[Records excerpted from a collection]
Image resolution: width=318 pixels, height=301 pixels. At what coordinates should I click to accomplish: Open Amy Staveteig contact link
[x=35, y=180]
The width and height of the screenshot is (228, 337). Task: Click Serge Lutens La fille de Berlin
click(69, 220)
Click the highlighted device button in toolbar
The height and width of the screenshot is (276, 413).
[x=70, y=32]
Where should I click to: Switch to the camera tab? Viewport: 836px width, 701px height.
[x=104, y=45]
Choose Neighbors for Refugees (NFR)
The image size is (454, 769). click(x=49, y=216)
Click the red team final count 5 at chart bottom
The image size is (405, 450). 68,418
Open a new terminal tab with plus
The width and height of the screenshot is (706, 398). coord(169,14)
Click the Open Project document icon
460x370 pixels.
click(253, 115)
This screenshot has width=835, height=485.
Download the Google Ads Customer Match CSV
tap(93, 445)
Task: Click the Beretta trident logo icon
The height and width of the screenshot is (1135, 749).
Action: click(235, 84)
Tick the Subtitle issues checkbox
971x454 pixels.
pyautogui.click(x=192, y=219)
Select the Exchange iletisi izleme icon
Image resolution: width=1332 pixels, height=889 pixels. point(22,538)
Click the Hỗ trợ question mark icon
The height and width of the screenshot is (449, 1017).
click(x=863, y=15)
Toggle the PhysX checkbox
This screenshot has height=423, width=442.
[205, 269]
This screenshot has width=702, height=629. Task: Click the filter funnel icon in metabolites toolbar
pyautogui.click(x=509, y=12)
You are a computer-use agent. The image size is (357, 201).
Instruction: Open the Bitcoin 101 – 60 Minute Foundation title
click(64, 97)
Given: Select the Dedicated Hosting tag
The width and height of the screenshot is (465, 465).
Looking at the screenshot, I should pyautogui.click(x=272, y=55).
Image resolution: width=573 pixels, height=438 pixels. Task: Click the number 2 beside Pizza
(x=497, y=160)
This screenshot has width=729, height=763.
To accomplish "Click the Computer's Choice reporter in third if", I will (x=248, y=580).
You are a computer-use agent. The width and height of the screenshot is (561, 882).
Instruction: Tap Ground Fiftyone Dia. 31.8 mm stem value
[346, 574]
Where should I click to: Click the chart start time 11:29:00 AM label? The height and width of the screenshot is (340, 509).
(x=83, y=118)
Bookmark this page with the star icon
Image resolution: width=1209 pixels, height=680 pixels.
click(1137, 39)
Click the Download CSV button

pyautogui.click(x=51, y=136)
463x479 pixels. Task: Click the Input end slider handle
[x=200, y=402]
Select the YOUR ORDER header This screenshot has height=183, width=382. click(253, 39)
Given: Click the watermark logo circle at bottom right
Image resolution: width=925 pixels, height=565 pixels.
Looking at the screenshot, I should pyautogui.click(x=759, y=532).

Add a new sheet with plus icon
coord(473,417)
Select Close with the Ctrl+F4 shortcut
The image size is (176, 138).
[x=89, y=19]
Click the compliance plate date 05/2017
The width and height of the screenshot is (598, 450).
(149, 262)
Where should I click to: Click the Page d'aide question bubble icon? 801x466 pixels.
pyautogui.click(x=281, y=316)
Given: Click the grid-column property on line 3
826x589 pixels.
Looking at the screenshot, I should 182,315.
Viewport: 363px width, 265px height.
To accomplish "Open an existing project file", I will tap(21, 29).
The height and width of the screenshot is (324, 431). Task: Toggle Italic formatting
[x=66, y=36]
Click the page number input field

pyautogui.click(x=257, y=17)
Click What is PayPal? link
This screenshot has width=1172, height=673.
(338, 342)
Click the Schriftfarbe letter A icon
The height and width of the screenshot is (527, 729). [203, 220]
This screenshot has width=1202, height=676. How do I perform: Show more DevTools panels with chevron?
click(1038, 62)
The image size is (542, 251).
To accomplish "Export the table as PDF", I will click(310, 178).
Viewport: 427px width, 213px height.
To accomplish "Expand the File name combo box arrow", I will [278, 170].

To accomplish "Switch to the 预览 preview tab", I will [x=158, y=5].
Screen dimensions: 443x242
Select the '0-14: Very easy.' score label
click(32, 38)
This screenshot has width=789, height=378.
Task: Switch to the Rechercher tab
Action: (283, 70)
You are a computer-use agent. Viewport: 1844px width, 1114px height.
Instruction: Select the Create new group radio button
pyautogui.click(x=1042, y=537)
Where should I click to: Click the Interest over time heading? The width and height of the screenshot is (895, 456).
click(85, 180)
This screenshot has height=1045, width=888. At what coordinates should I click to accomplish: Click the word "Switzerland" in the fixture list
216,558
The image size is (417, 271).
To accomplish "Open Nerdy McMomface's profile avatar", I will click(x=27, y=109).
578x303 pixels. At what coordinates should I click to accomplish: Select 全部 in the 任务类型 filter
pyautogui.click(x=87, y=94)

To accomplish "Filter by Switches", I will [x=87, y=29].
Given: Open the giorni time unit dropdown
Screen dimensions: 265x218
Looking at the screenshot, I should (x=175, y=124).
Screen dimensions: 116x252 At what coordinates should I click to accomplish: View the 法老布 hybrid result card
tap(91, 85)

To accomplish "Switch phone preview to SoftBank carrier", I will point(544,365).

## [What needs to be done]
Would you please write the entries out again in full, exactly as given?

## [Response]
Image resolution: width=318 pixels, height=301 pixels. At what coordinates should I click to accomplish: Open Amy Staveteig contact link
[x=35, y=180]
The width and height of the screenshot is (228, 337). Task: Click Serge Lutens La fille de Berlin
click(69, 220)
Click the highlighted device button in toolbar
The height and width of the screenshot is (276, 413).
[x=70, y=32]
Where should I click to: Switch to the camera tab? Viewport: 836px width, 701px height.
[x=104, y=45]
Choose Neighbors for Refugees (NFR)
The image size is (454, 769). click(x=49, y=216)
Click the red team final count 5 at chart bottom
The image size is (405, 450). 68,418
Open a new terminal tab with plus
The width and height of the screenshot is (706, 398). coord(169,14)
Click the Open Project document icon
460x370 pixels.
click(253, 115)
This screenshot has width=835, height=485.
Download the Google Ads Customer Match CSV
tap(93, 445)
Task: Click the Beretta trident logo icon
The height and width of the screenshot is (1135, 749).
Action: click(235, 84)
Tick the Subtitle issues checkbox
971x454 pixels.
pyautogui.click(x=192, y=219)
Select the Exchange iletisi izleme icon
Image resolution: width=1332 pixels, height=889 pixels. point(22,538)
Click the Hỗ trợ question mark icon
The height and width of the screenshot is (449, 1017).
click(x=863, y=15)
Toggle the PhysX checkbox
This screenshot has height=423, width=442.
[205, 269]
This screenshot has width=702, height=629. Task: Click the filter funnel icon in metabolites toolbar
pyautogui.click(x=509, y=12)
You are a computer-use agent. The image size is (357, 201).
Instruction: Open the Bitcoin 101 – 60 Minute Foundation title
click(64, 97)
Given: Select the Dedicated Hosting tag
The width and height of the screenshot is (465, 465).
Looking at the screenshot, I should pyautogui.click(x=272, y=55).
Image resolution: width=573 pixels, height=438 pixels. Task: Click the number 2 beside Pizza
(x=497, y=160)
This screenshot has width=729, height=763.
To accomplish "Click the Computer's Choice reporter in third if", I will (x=248, y=580).
You are a computer-use agent. The width and height of the screenshot is (561, 882).
Instruction: Tap Ground Fiftyone Dia. 31.8 mm stem value
[346, 574]
Where should I click to: Click the chart start time 11:29:00 AM label? The height and width of the screenshot is (340, 509).
(x=83, y=118)
Bookmark this page with the star icon
Image resolution: width=1209 pixels, height=680 pixels.
click(1137, 39)
Click the Download CSV button

pyautogui.click(x=51, y=136)
463x479 pixels. Task: Click the Input end slider handle
[x=200, y=402]
Select the YOUR ORDER header This screenshot has height=183, width=382. click(253, 39)
Given: Click the watermark logo circle at bottom right
Image resolution: width=925 pixels, height=565 pixels.
Looking at the screenshot, I should pyautogui.click(x=759, y=532).

Add a new sheet with plus icon
coord(473,417)
Select Close with the Ctrl+F4 shortcut
The image size is (176, 138).
[x=89, y=19]
Click the compliance plate date 05/2017
The width and height of the screenshot is (598, 450).
(149, 262)
Where should I click to: Click the Page d'aide question bubble icon? 801x466 pixels.
pyautogui.click(x=281, y=316)
Given: Click the grid-column property on line 3
826x589 pixels.
Looking at the screenshot, I should 182,315.
Viewport: 363px width, 265px height.
To accomplish "Open an existing project file", I will tap(21, 29).
The height and width of the screenshot is (324, 431). Task: Toggle Italic formatting
[x=66, y=36]
Click the page number input field

pyautogui.click(x=257, y=17)
Click What is PayPal? link
This screenshot has width=1172, height=673.
(338, 342)
Click the Schriftfarbe letter A icon
The height and width of the screenshot is (527, 729). [203, 220]
This screenshot has width=1202, height=676. How do I perform: Show more DevTools panels with chevron?
click(1038, 62)
The image size is (542, 251).
To accomplish "Export the table as PDF", I will click(310, 178).
Viewport: 427px width, 213px height.
To accomplish "Expand the File name combo box arrow", I will [278, 170].

To accomplish "Switch to the 预览 preview tab", I will [x=158, y=5].
Screen dimensions: 443x242
Select the '0-14: Very easy.' score label
click(32, 38)
This screenshot has width=789, height=378.
Task: Switch to the Rechercher tab
Action: (283, 70)
You are a computer-use agent. Viewport: 1844px width, 1114px height.
Instruction: Select the Create new group radio button
pyautogui.click(x=1042, y=537)
Where should I click to: Click the Interest over time heading? The width and height of the screenshot is (895, 456).
click(85, 180)
This screenshot has height=1045, width=888. At what coordinates should I click to accomplish: Click the word "Switzerland" in the fixture list
216,558
The image size is (417, 271).
To accomplish "Open Nerdy McMomface's profile avatar", I will click(x=27, y=109).
578x303 pixels. At what coordinates should I click to accomplish: Select 全部 in the 任务类型 filter
pyautogui.click(x=87, y=94)

To accomplish "Filter by Switches", I will [x=87, y=29].
Given: Open the giorni time unit dropdown
Screen dimensions: 265x218
Looking at the screenshot, I should (x=175, y=124).
Screen dimensions: 116x252 At what coordinates should I click to accomplish: View the 法老布 hybrid result card
tap(91, 85)

To accomplish "Switch phone preview to SoftBank carrier", I will point(544,365).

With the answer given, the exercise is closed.